Proof: Let \(\mathcal{C}\) be the topological basis of \(X\) and \(\mathcal{D}\) be the basis of \(Y\). Because \(A \subset X\) and \(B \subset Y\), the subspace topological bases of them are \(\mathcal{B}_A = \{C \cap A \vert \forall C \in \mathcal{C} \}\) and \(\mathcal{B}_B = \{D \cap B \vert \forall D \in \mathcal{D} \}\) respectively according to Lemma 16.1.

Due to Lemma 15.1, the basis of the product topology on \(A \times B\) is

\[\mathcal{B}_{A \times B} = \{ (C \cap A) \times (D \cap B) \vert \forall C \in \mathcal{C}, \forall D \in \mathcal{D} \}.\]

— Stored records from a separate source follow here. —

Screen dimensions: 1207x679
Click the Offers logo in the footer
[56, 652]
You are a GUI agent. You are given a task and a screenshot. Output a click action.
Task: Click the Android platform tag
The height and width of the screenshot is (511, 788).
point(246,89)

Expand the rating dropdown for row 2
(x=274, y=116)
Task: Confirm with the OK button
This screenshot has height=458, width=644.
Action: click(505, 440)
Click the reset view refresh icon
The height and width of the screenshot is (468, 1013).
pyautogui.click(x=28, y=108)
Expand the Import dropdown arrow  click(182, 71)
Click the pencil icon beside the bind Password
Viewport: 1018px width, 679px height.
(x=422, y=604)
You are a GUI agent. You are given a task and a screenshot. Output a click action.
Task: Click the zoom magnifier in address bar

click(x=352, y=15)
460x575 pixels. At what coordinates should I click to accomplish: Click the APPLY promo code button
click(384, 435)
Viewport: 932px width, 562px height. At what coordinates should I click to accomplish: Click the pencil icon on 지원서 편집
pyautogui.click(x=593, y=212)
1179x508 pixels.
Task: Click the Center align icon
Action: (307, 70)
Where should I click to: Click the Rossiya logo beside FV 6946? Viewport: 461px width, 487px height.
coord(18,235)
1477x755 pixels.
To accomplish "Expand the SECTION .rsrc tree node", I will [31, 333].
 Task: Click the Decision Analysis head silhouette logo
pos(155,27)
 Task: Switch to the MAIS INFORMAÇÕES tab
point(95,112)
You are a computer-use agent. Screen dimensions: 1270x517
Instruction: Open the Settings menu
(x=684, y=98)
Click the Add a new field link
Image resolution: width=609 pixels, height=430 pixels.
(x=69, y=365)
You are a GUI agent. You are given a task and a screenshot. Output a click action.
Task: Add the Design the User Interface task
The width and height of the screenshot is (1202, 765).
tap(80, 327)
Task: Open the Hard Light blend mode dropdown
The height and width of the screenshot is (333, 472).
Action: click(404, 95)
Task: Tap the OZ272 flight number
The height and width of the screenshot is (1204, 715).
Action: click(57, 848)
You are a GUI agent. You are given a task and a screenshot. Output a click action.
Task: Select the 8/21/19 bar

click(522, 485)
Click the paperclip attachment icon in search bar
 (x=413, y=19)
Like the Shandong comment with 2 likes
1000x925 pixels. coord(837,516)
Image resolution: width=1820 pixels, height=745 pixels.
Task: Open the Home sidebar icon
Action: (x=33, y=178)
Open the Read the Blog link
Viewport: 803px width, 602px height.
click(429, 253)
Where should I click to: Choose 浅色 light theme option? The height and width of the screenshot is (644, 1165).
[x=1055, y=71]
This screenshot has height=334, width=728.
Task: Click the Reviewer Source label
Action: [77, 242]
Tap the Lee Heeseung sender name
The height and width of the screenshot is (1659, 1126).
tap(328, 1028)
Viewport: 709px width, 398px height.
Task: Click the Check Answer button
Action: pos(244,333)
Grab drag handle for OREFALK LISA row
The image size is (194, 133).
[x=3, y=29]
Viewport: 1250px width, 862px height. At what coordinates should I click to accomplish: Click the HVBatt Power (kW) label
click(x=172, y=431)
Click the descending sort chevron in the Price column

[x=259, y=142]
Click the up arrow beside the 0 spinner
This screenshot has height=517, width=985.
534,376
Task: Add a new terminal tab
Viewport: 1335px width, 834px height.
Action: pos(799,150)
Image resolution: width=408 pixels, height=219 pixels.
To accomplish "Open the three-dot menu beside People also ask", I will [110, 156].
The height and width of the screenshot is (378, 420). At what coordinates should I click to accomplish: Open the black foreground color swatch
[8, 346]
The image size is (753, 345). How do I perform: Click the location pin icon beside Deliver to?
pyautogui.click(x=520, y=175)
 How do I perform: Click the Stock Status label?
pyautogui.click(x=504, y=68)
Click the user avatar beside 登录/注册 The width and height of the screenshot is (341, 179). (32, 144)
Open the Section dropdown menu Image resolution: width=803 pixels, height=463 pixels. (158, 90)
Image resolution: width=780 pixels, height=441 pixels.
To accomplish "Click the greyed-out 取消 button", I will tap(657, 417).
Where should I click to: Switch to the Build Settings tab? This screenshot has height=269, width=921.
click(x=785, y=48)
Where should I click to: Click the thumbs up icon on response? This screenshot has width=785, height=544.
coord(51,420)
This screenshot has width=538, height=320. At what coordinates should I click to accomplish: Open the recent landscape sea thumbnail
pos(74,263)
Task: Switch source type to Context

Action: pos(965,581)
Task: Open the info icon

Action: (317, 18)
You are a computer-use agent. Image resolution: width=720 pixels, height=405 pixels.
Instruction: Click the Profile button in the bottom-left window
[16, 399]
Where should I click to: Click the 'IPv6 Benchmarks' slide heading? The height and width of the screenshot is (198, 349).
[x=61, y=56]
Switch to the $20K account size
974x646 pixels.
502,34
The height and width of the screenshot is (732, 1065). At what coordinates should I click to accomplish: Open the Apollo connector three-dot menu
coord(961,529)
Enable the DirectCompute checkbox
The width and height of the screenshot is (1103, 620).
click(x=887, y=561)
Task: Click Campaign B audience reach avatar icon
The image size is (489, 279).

Meanwhile, the basis of the product topology on \(X \times Y\) is

\[\mathcal{B}_{X \times Y} = \{ C \times D \vert \forall C \in \mathcal{C}, \forall D \in \mathcal{D} \}.\]

Restricting \(\mathcal{B}_{X \times Y}\) to the subset \(A \times B\), the basis of the subspace topology on \(A \times B\) is

\[\begin{aligned} \tilde{\mathcal{B}}_{A \times B} &= \{ (C \times D) \cap (A \times B) \vert \forall C \in \mathcal{C}, \forall D \in \mathcal{D} \} \\ &= \{ (C \cap A) \times (D \cap B) \vert \forall C \in \mathcal{C}, \forall D \in \mathcal{D} \}, \end{aligned}\]

which is the same as that of the product topology on \(A \times B\). Hence, this theorem is proved.

The above process of proof can be illustrated as below.

Remark: The above two routes for generating topology on \(A \times B\) must lead to the same result, otherwise, the theory itself is inappropriately proposed. A theory must be at least self-consistent before its debut in reality.